#### Data yang ditampilkan:
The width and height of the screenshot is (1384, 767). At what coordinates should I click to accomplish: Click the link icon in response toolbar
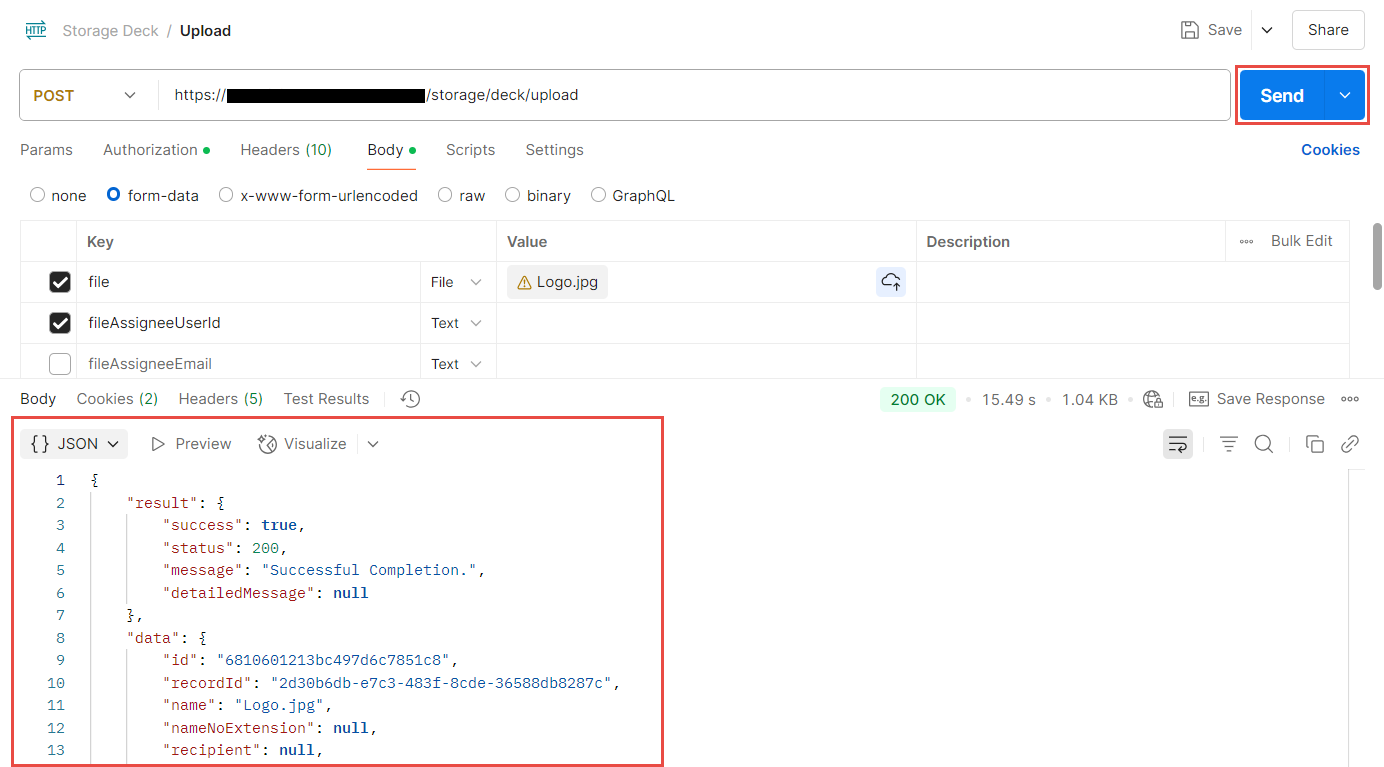pyautogui.click(x=1350, y=444)
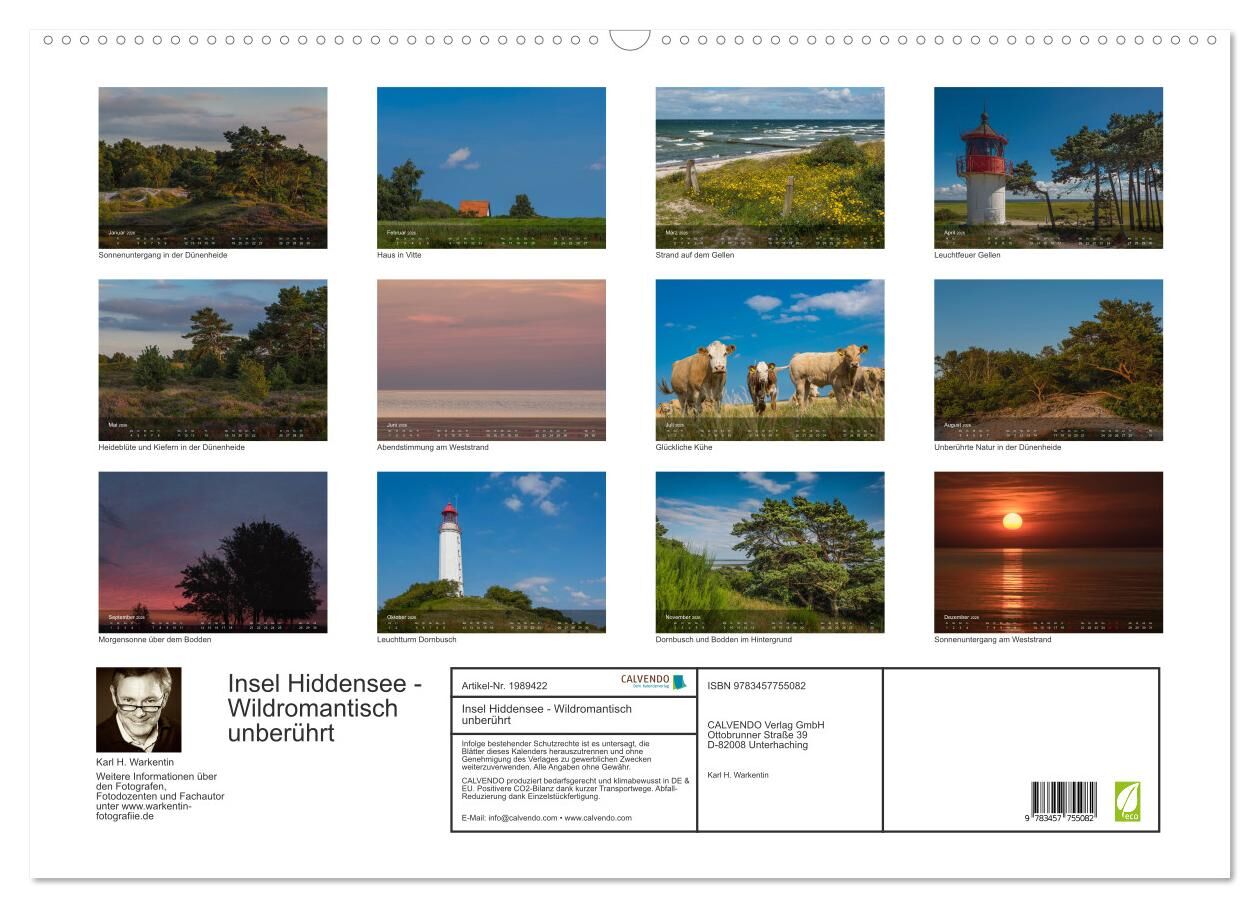1260x908 pixels.
Task: Click the barcode image
Action: [x=1063, y=803]
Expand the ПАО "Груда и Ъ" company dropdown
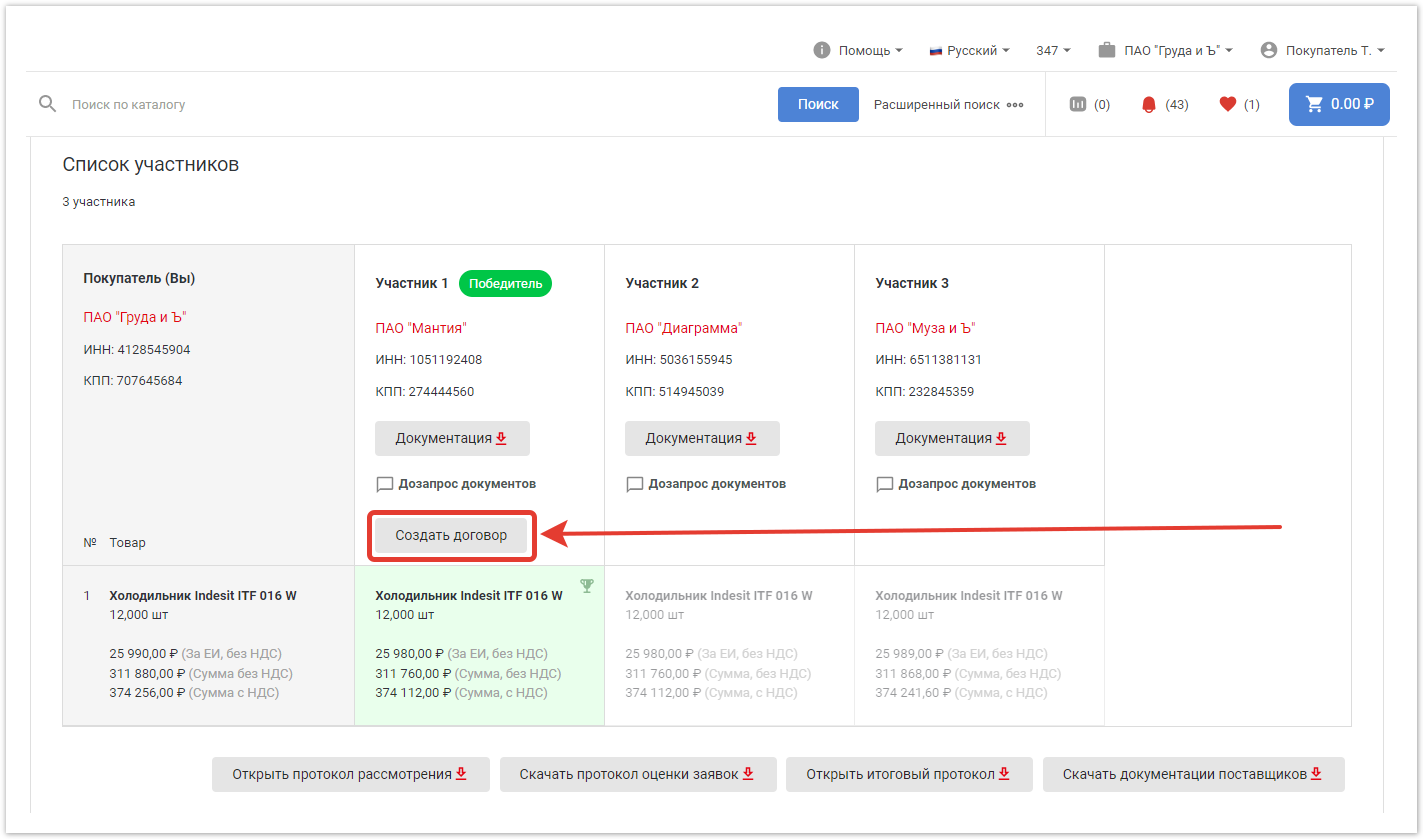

#### Instruksi yang diberikan:
Tulis ulang seluruh catatan di atas, sama persis baris demi baris. Jangan sertakan gambarnya dalam jawaban.

#### Keluaran yang diharapkan:
The width and height of the screenshot is (1384, 767). At what coordinates should I click to accomplish: Click the link icon in response toolbar
pyautogui.click(x=1350, y=444)
1260x908 pixels.
Task: Click the barcode image
Action: [x=1063, y=803]
Expand the ПАО "Груда и Ъ" company dropdown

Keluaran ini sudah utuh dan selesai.